The summer rain takes you by surprise, arriving on a whim and claiming every bit of your sky and earth. Like love. What else is quite like the rain but love that tears down your walls soaking you in its sunshine warmth. And yet, there isn’t a way of falling in love that is like any other. What you might begin to describe as the bright blue sky could be to someone else a book that needs to be read over and over or a twilight hour tinged with a wistful grey.
Playing on this edition of Manorama Music Shots is ‘Mizhiyoram nananjozhukum’, Jerry Amaldev’s yet-to-be-bettered musical cocktail of mist, melancholy and longing. The wary wistfulness, precious pauses and the occasional flights of the notes to unfettered beauty – the S Janaki number remains a class act in its scoring and rendition.
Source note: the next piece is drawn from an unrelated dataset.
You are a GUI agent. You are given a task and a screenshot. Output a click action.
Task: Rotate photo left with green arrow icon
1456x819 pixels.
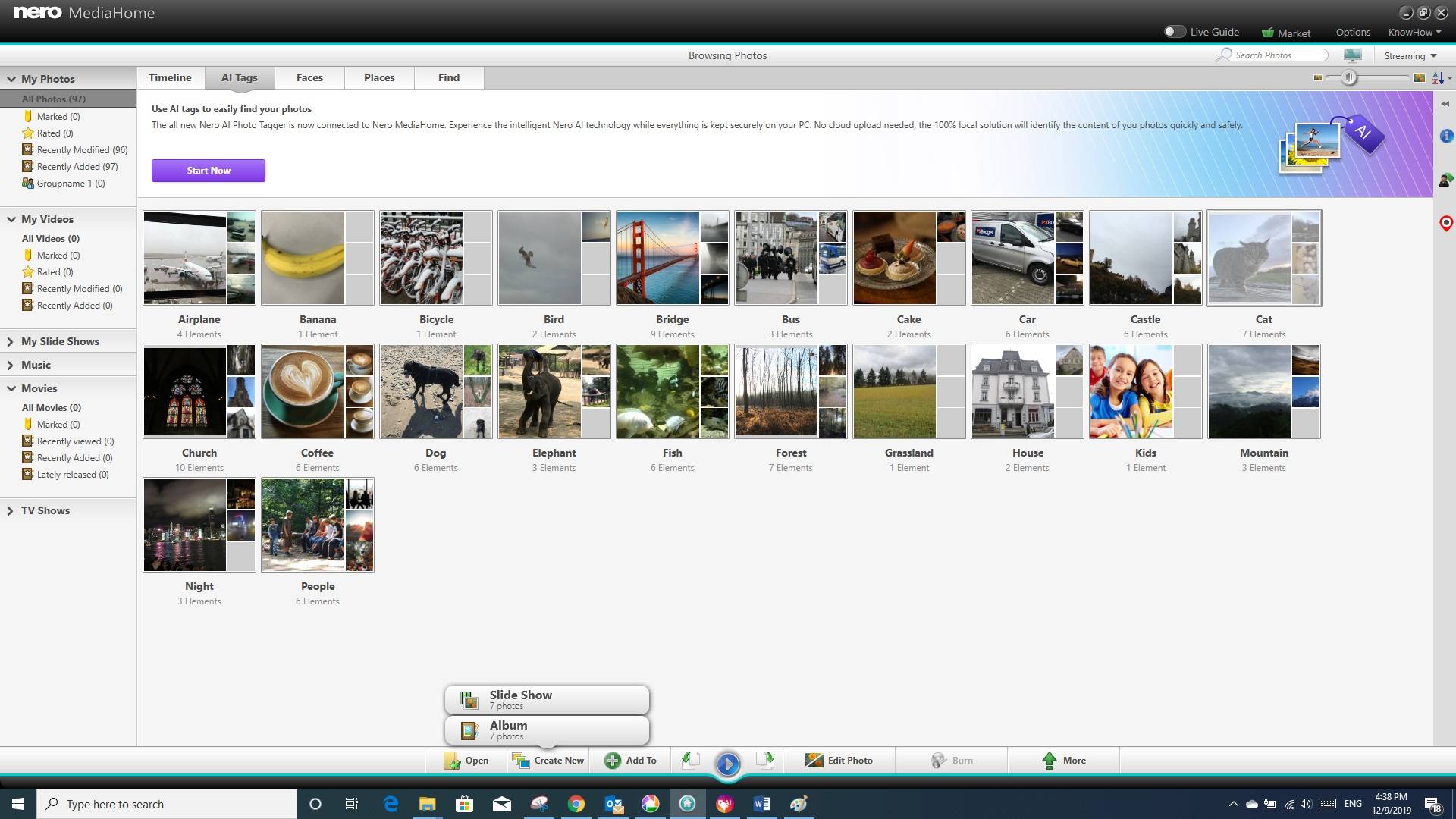tap(689, 760)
The song, along with the other hit numbers in Fazil’s Manjil Virijna Poovu, marked the beginning of what became the signature Jerry Amaldev style in Malayalam film music. ‘Mizhiyoram…’ is perhaps the best example of his understated, minimalistic and yet highly evocative music.
The gentle melody attains an engaging timbre in the voice of Sithara who is usually heard singing full-throated numbers. Her ease with the hushed tones of the song is remarkable. Musician Rahul Raj deserves applause for pairing it with the old Hindi song ‘Zindagi bhar nahin bhoolegi’, from ‘Barsaat ki Raat’ (1960). The composition by Roshan has both Mohammed Rafi as well as Lata Mangeshkar versions. Sithara brings out the dewy quality of the musings in both the songs, making it a medley to relish. Sandeep Mohan on guitar and Joe Johnson on keyboard round off the delectable blend.